Given task: Print the entries below word for word, leaving out the pictures.

-- start --

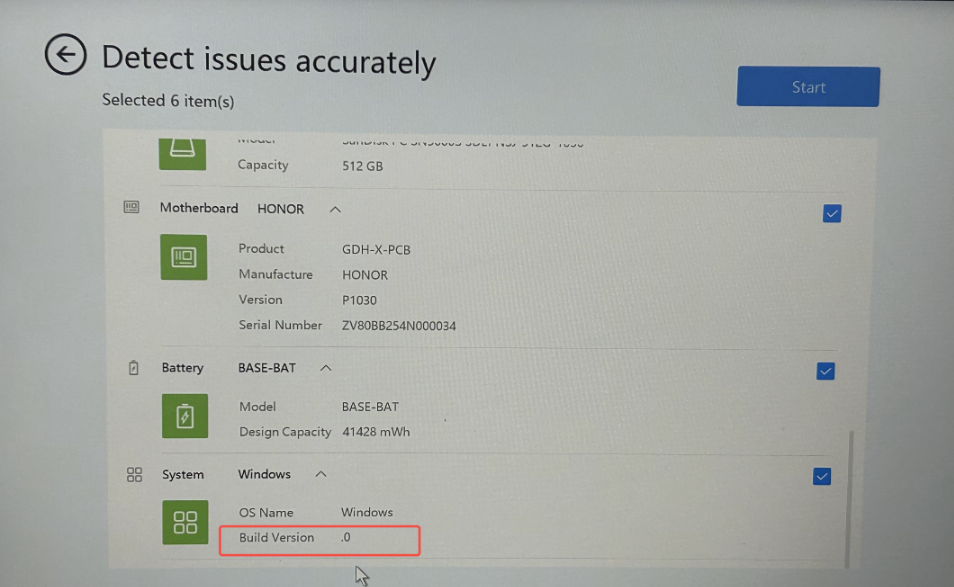Click the motherboard Serial Number value
This screenshot has width=954, height=587.
point(399,326)
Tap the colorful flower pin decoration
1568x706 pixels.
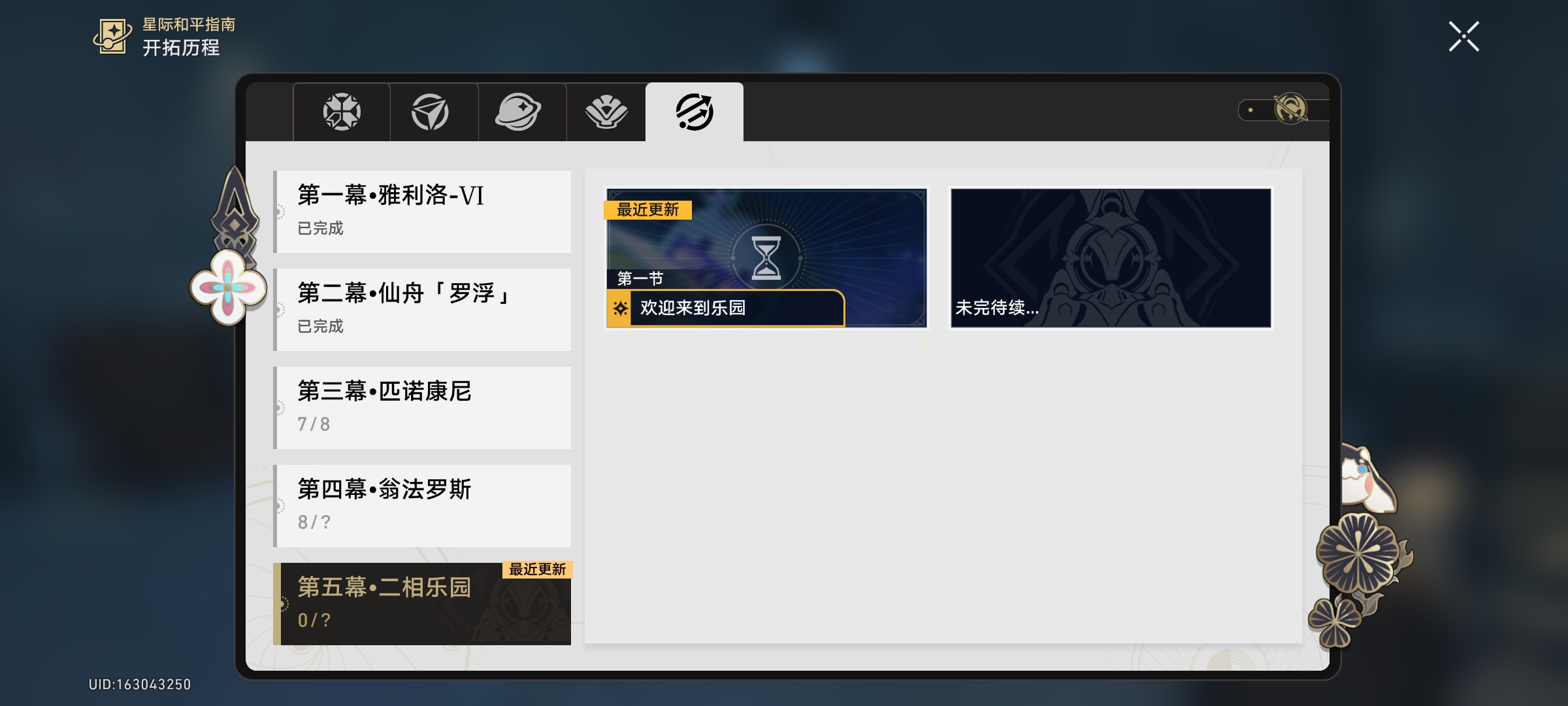[x=228, y=287]
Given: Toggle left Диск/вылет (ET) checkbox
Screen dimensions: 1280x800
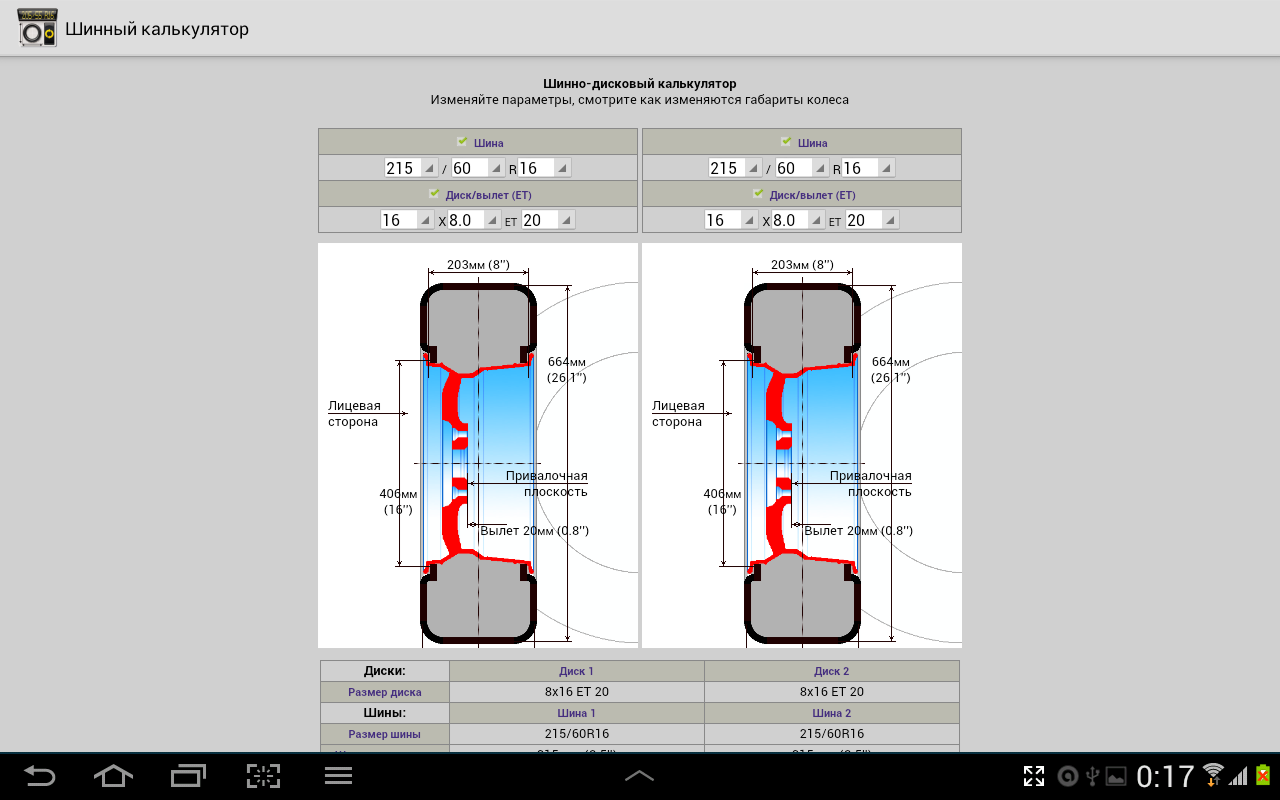Looking at the screenshot, I should [433, 194].
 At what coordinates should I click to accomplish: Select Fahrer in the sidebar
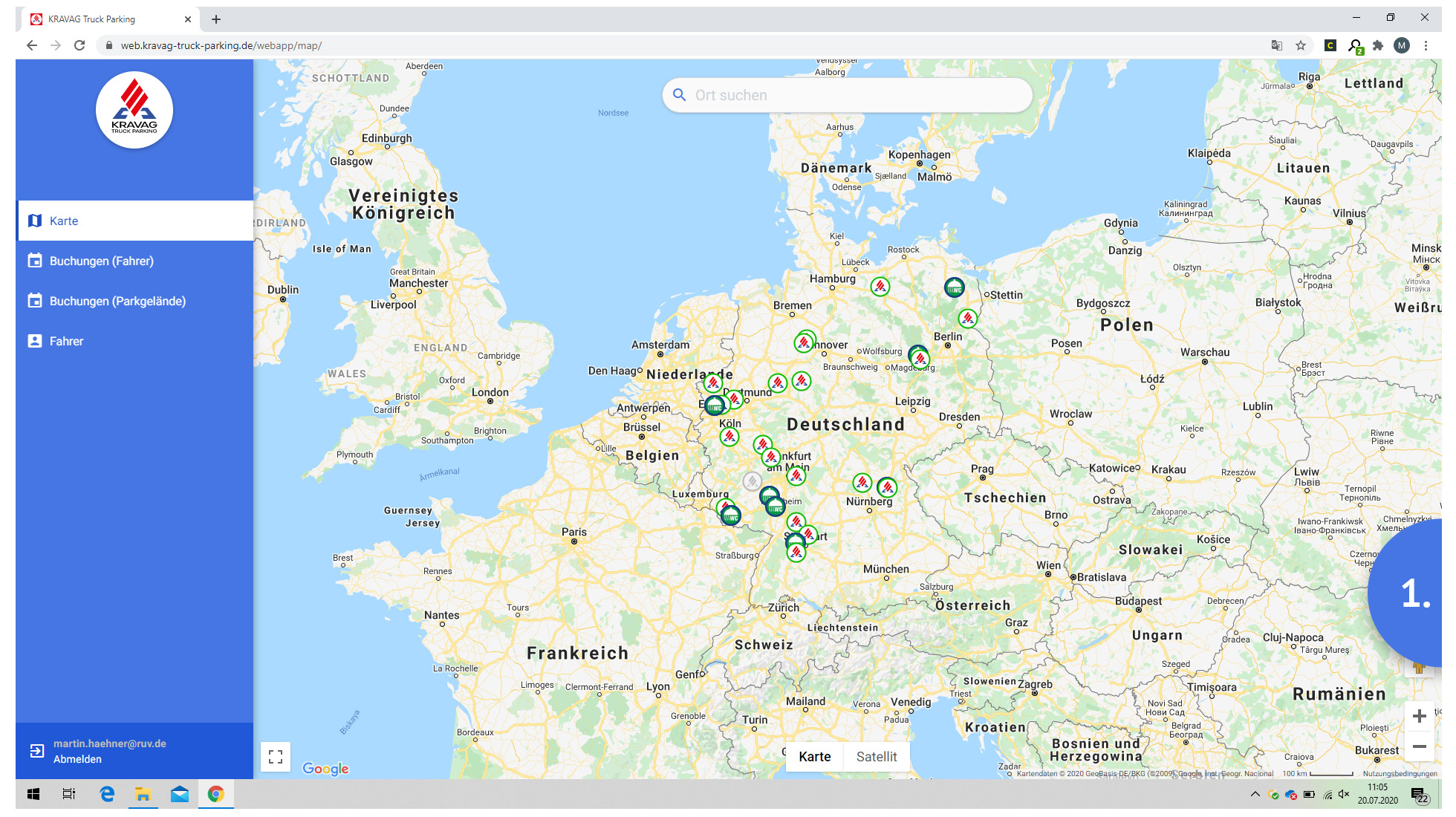66,341
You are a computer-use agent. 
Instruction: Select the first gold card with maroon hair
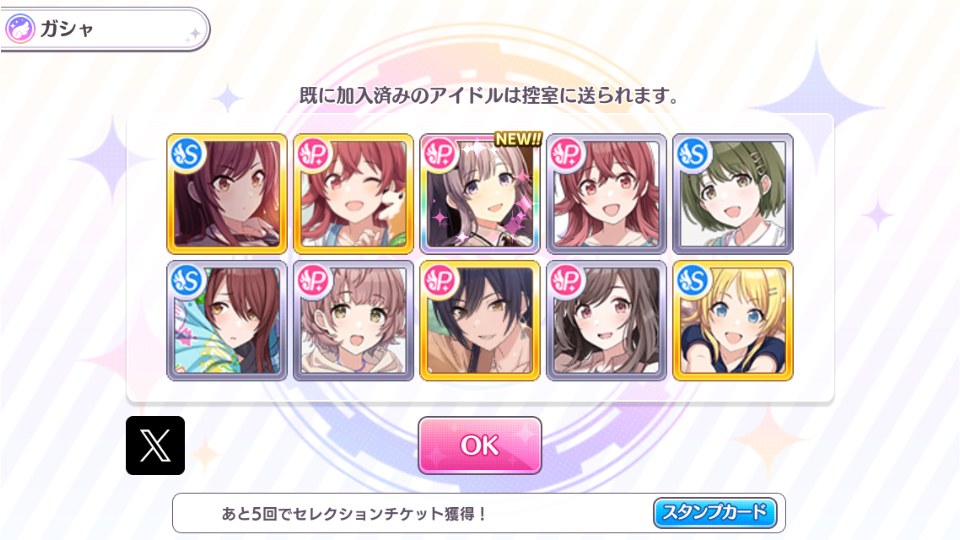tap(227, 193)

-- end --

Output of the exercise:
Click the motherboard Serial Number value
This screenshot has width=954, height=587.
point(399,326)
Tap the colorful flower pin decoration
1568x706 pixels.
[x=228, y=287]
Given: Toggle left Диск/вылет (ET) checkbox
Screen dimensions: 1280x800
Looking at the screenshot, I should [433, 194].
 At what coordinates should I click to accomplish: Select Fahrer in the sidebar
66,341
You are a computer-use agent. 
Instruction: Select the first gold card with maroon hair
tap(227, 193)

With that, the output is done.